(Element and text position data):

[START]

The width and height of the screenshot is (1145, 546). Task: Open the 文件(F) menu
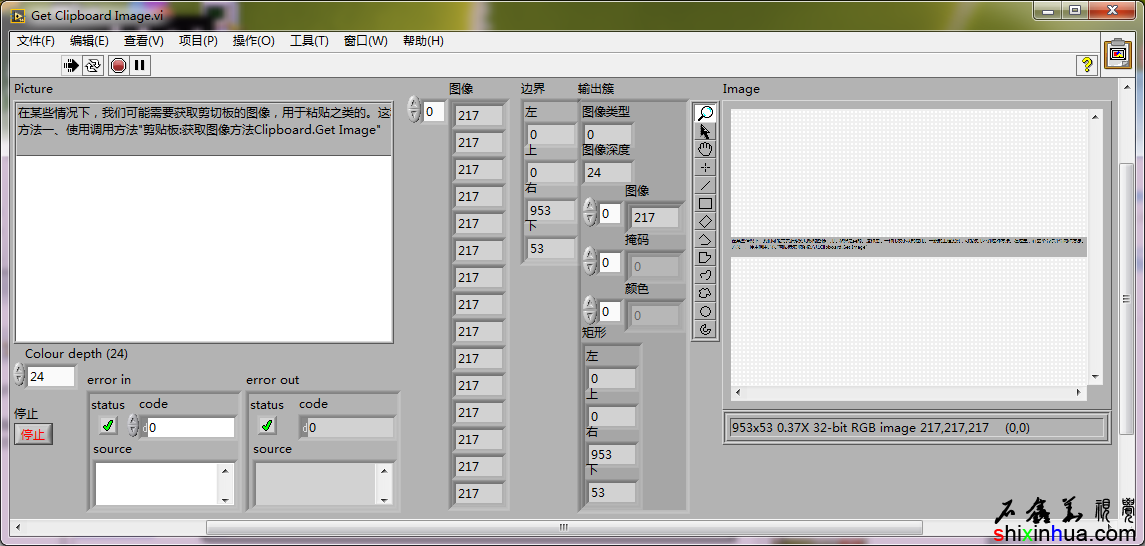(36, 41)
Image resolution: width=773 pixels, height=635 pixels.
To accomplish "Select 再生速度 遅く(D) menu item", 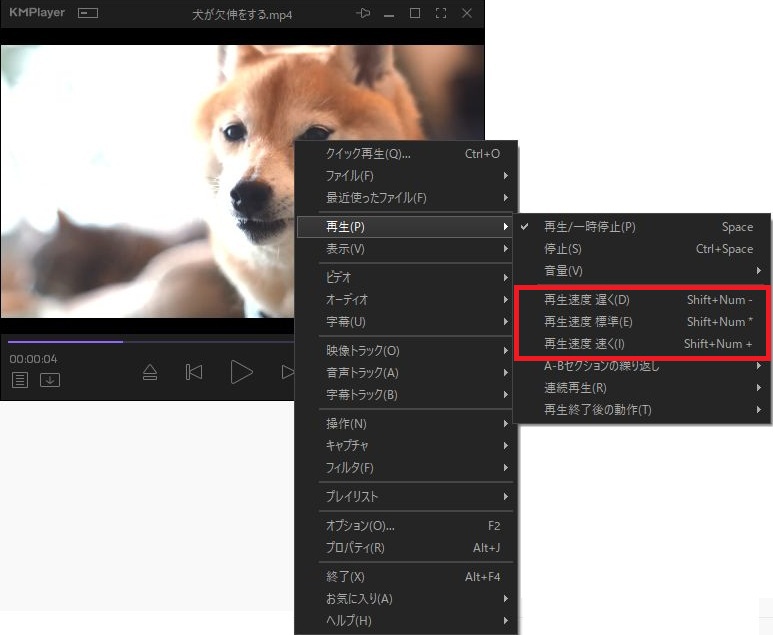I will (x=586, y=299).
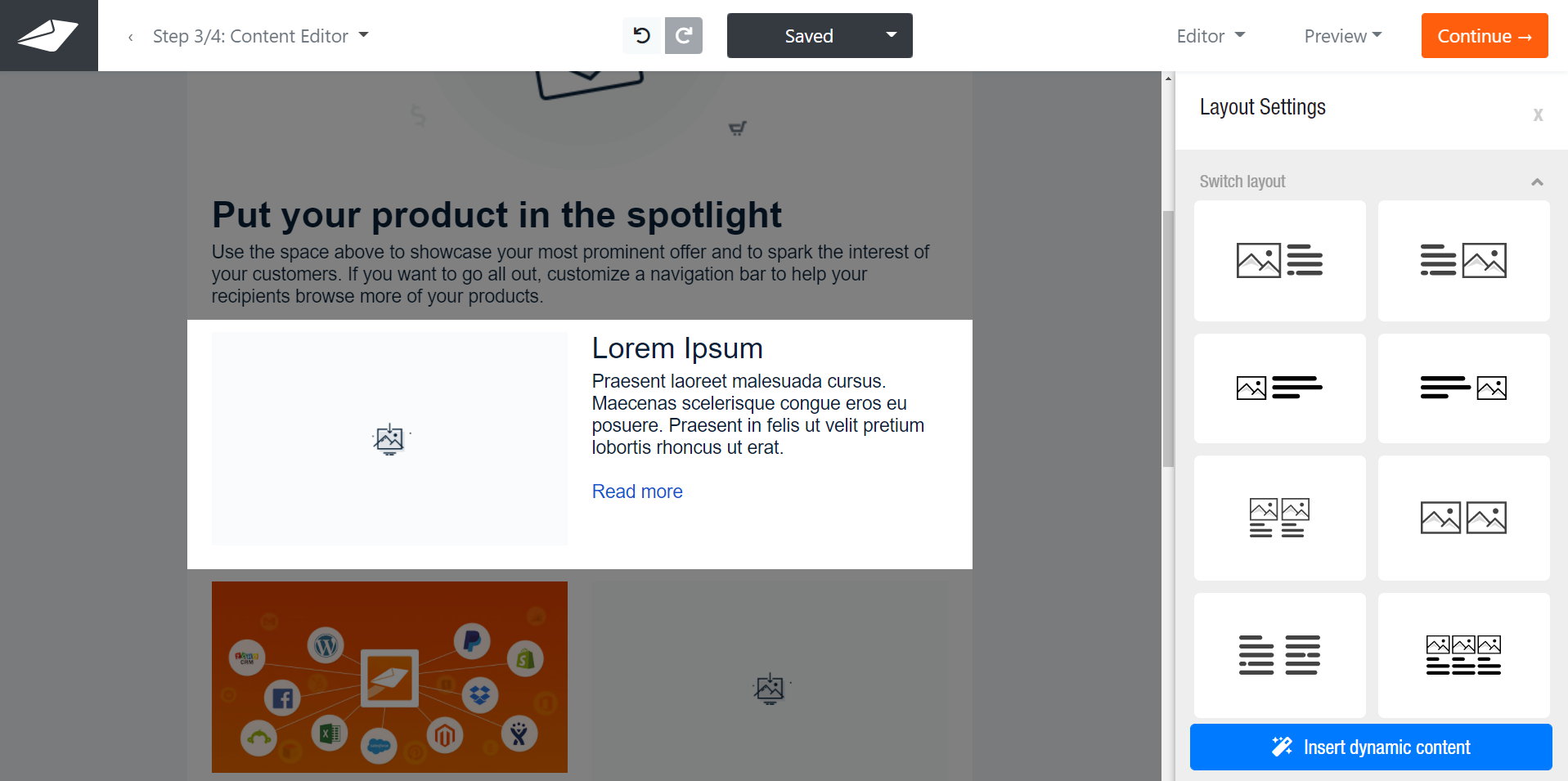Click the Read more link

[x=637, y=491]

[END]

(INSTRUCTION): Count the lines of the items above that contain the string "width", with case taken into account. Give only the number.

(TASK ANSWER): 2